Want proof? Look at today’s rat rods, which clearly descend from the scrappy hot rods that pioneered the quarter-mile sport. Want more proof? How about those pumped-on-steroids Pro Street machines, all hood scoop and steamroller tires, which draw inspiration directly from the National Hot Rod Association (NHRA) racing’s Pro Stock cars.
Gassers are another quarter-mile niche that migrated to street duty and prospered as nostalgia-dragstrip regulars. They’re named for a racing class that, among other restrictions, ran on gasoline rather than nitromethane or alcohol. The resurgence and appreciation of the All-American gasser even has some of the original racecars appearing at “reunion” races. Street-legal gasser-style customs are also venturing onto the street at cruises and car shows.
In their racing heyday during the 1960s and ’70s, gassers were often based on fat-fender bodies – though small imports like the Ford Anglia were also popular — with straight-axle front ends and fuel-injected V-8s shoehorned into place. The rulebook allowed front bumpers to be discarded, and the gas to power each run was typically stored in an alloy tank where a grille once gleamed. Frequently, the hood and front fenders were stitched into a single, forward-tilting unit.

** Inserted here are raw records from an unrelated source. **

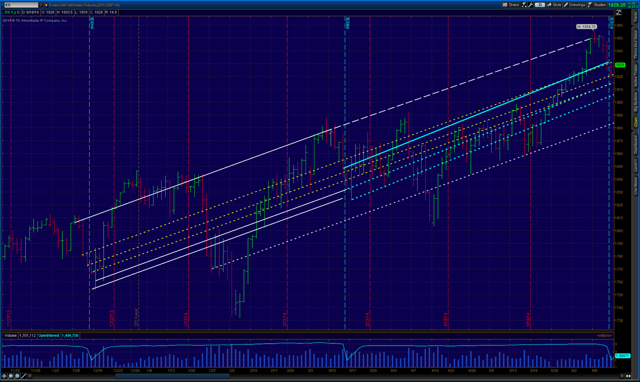Click the zoom out magnifier icon
Screen dimensions: 640x382
(17, 376)
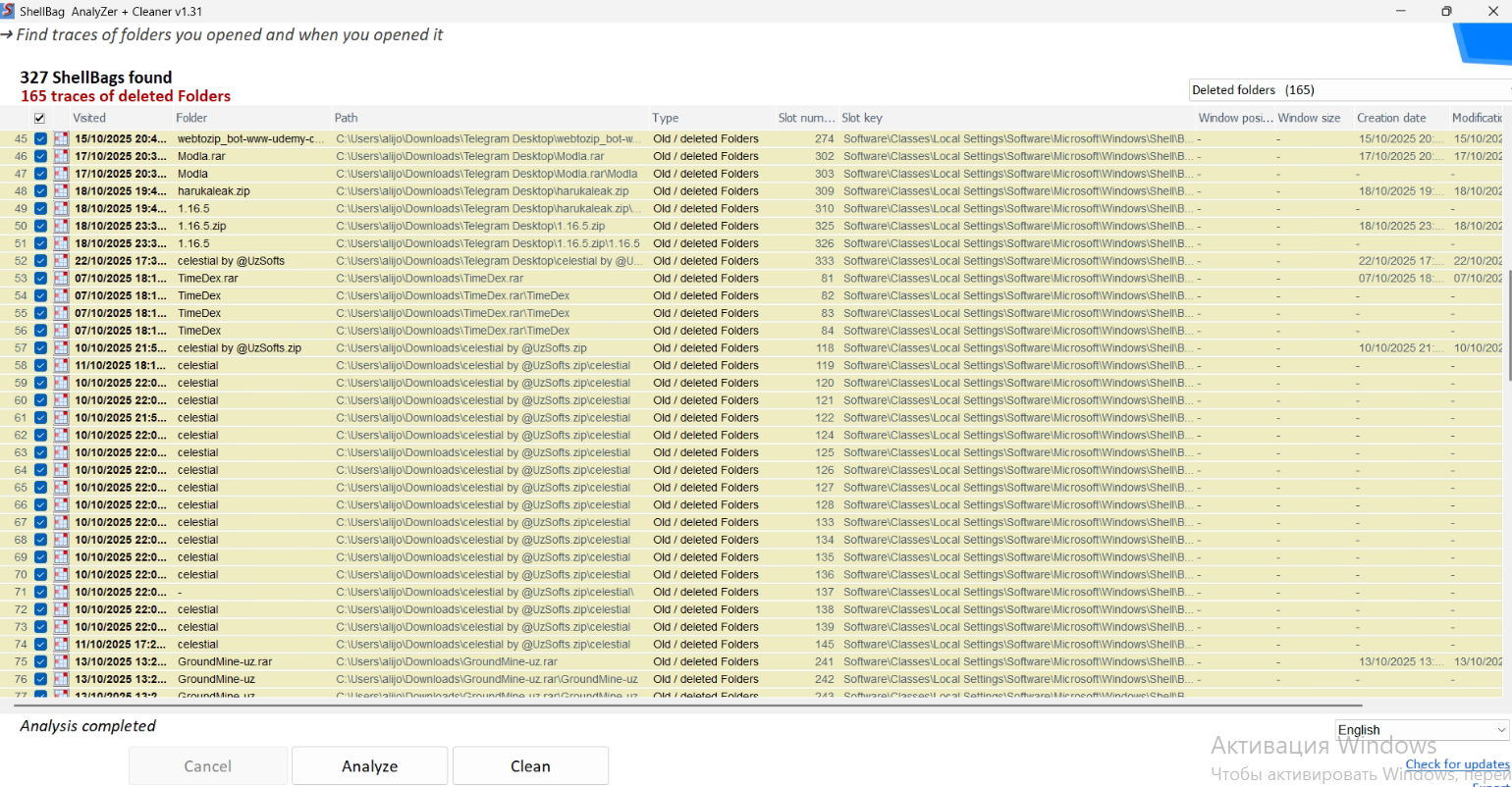Sort by the Visited column header
Viewport: 1512px width, 787px height.
tap(89, 118)
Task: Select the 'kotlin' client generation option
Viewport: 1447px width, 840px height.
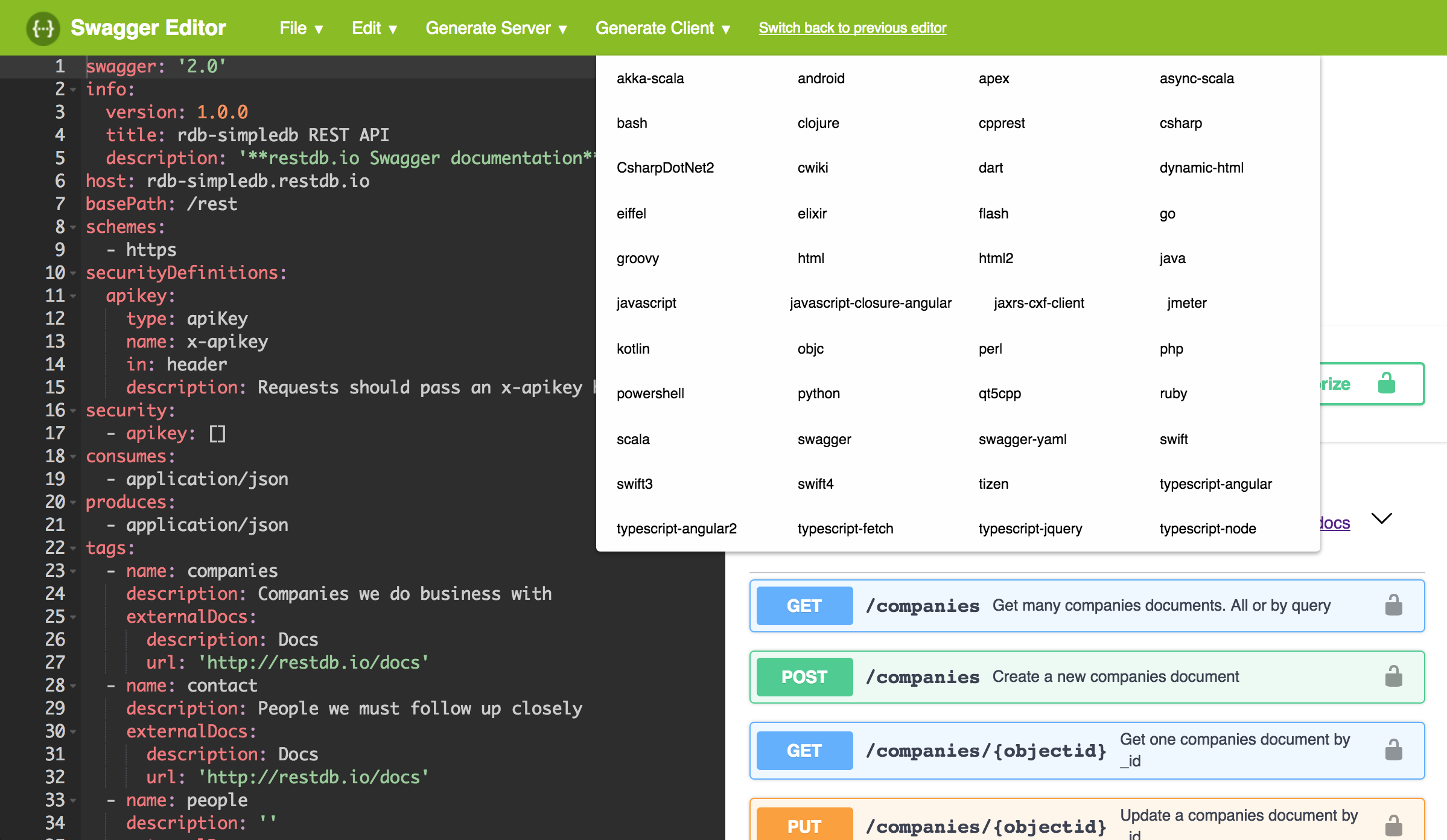Action: pyautogui.click(x=632, y=348)
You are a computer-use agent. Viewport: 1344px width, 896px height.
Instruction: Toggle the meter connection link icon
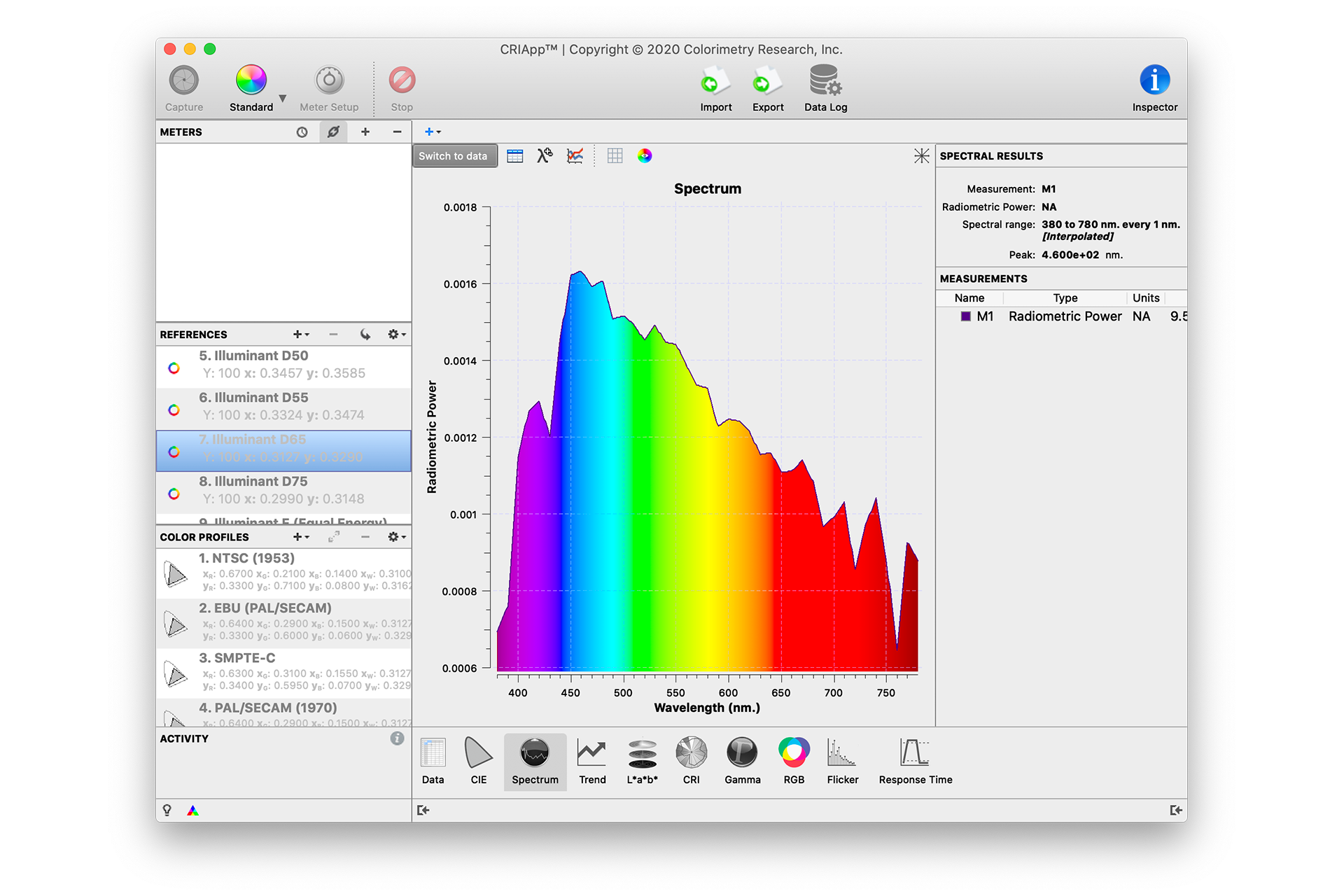tap(334, 132)
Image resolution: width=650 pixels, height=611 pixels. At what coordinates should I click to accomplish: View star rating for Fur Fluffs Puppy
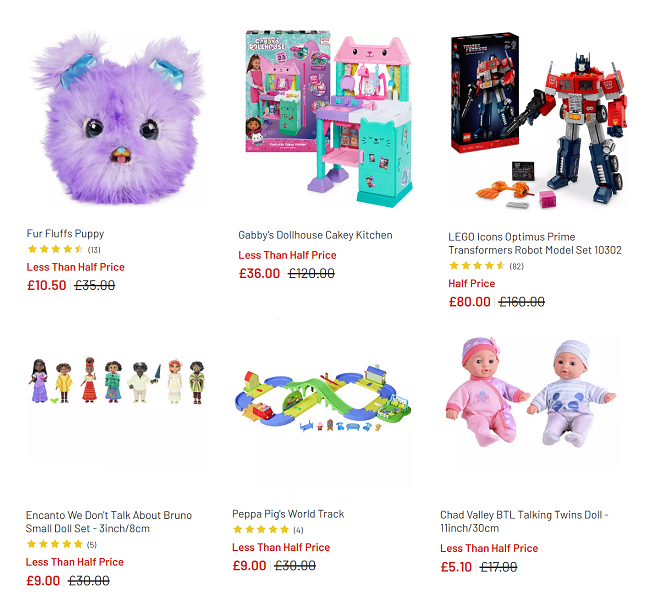(56, 249)
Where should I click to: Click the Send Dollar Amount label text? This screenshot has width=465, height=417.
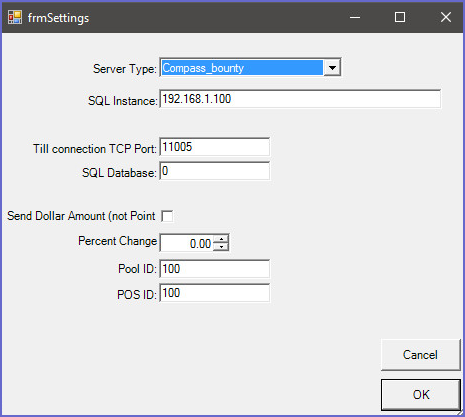81,216
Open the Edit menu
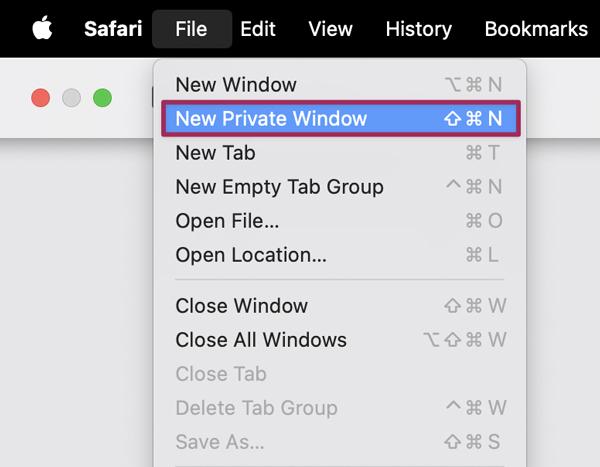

The gasser look and stance – nose-high, the better to transfer weight to the rear wheels for traction – largely returned with the rise of vintage and nostalgia drag racing in the ’90s.Thanks to the efforts of vintage-racing clubs like the East Coast Gassers and Geezer Gassers, updated and newly built race cars appeared as a tire-smoking, wheelstanding throwback to a less complicated era.
The most radical examples of the gasser species were the supercharged entries, split off into separate classes by virtue of the Roots-type positive-displacement blowers mounted above the intake valley of their V-8 engines. On the strip, the superchargers that ruled were belt-driven units adapted from GMC diesels.
Cast-off bodies like Willys coupes were purchased for peanuts from wrecking yards and converted into thundering track monsters. From the factory, a 1933 Willys made about 48 horsepower. Adding a supercharged V-8 and raising the front end with arched springs and a straight axle made for some interesting handling and hugely entertaining racing. Gassers gained popularity and performance through the ’60s, and the best were capable of running over 160 miles an hour.
The arrival of factory-designed altered-wheelbase entries and the rise of the Funny Car, along with new approaches to aerodynamics and maximizing traction, assured the decline of the gasser genre. Racers moved on to Corvettes and sleeker models.
What worked for drag racers a half-century ago is, admittedly, not the best setup for everyday motoring. Still, that frozen-in-time look holds a powerful appeal, and the hairy handling that results has not stopped a good number of enthusiasts from bucking the Pro-Touring trend and heading back in time to gasser-style builds. Those cars may never see a dragstrip, but cruising down the boulevard, they turn back the clock like few other machines can.